Stable Value Seen Outperforming Other Fixed-Income Sectors in Rising Rate Environment

Rising interest rates are generally bad for fixed-income investments, but perhaps not as bad for stable value funds as for some other short-term sectors of the bond market.

Researchers at New York Life Investment Management recently looked at how six different asset classes have performed in the past during periods of steadily rising interest rates and modeled how they might perform during a four-year period of rapidly rising rates.

In those models, U.S. equities generated the highest returns by far—about 9 percent annually, on average, said Michael Sipper, director of stable value investments for New York Life Investment Management, speaking at the 2013 SVIA Fall Forum. The next best performing asset classes were high-yield fixed income and international equities, both generating average annual returns of about 5 percent. Stable value funds followed with performance a little under 5 percent annually, then 3-month Treasury bills (a proxy for money market funds), then long-term bonds, and finally intermediate-term bonds.

To further explore how this might impact investor outcomes, the researchers used these results to create three optimal model portfolios—conservative, moderate, aggressive—and plot them along an efficient frontier. Only two asset classes were needed to create the optimal portfolios, Sipper said: stable value and U.S. equities. The conservative portfolio had an 85 percent allocation to stable value and a standard deviation risk of about 1.5 percent. The moderate portfolio had a 59 percent allocation to stable value and a standard deviation risk just under 5 percent, while the aggressive portfolio had a 21 percent allocation to stable value and a standard deviation risk about 9 percent.

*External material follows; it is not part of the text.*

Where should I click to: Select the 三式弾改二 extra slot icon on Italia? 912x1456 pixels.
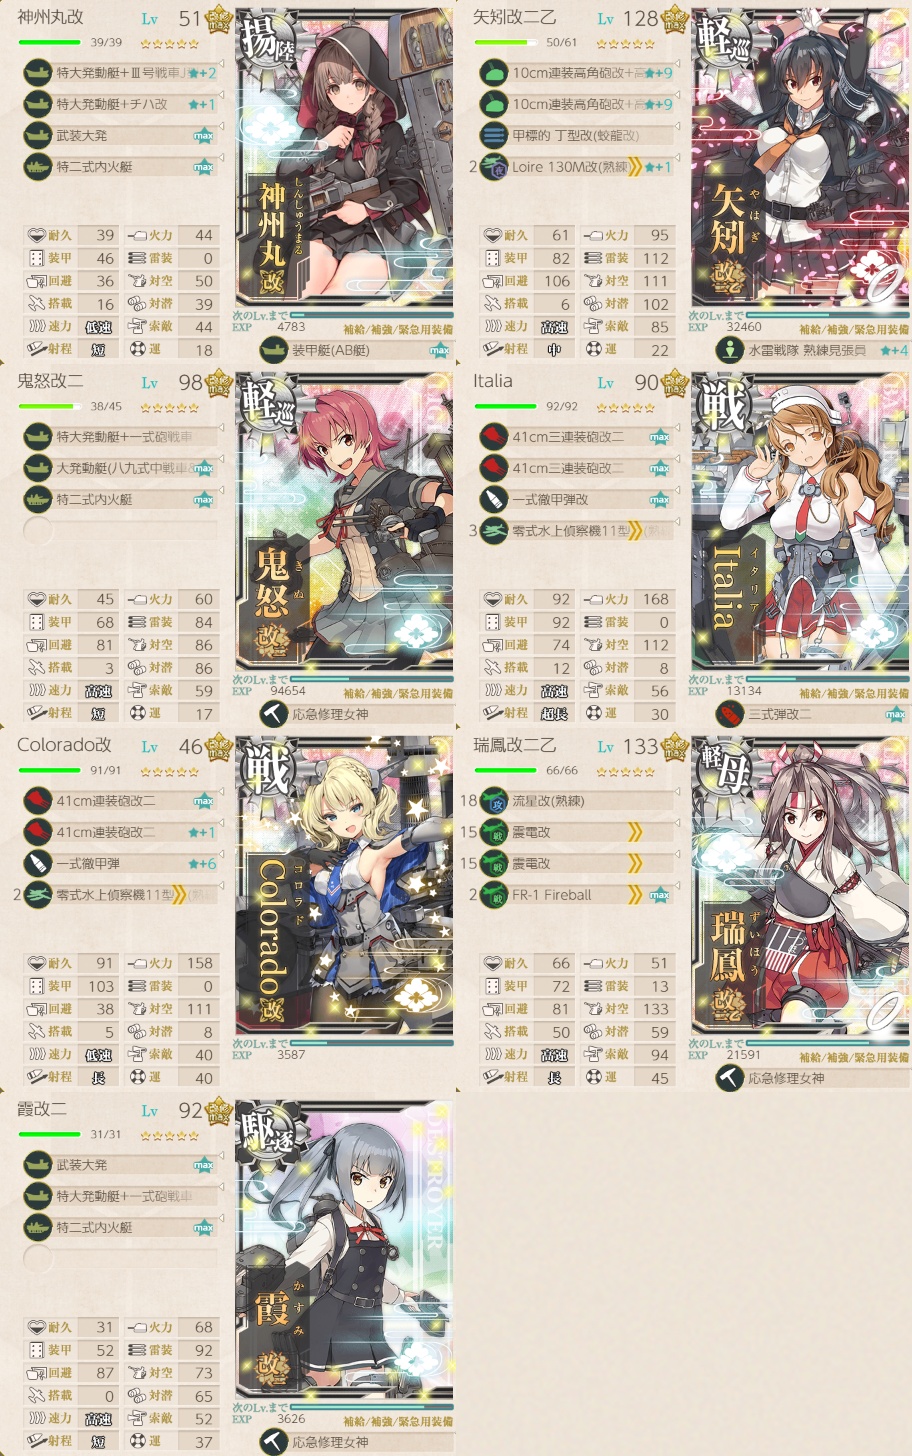[730, 714]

Two important conclusions could be drawn from the research, Sipper said. One was that whether an investor had a conservative or moderate tolerance for risk, stable value could play a significant role in their portfolio—whether interest rates rose steadily or quickly. The other was that without stable value, the only way an investor could hope to achieve the same returns achieved by the model portfolios would be by assuming more risk.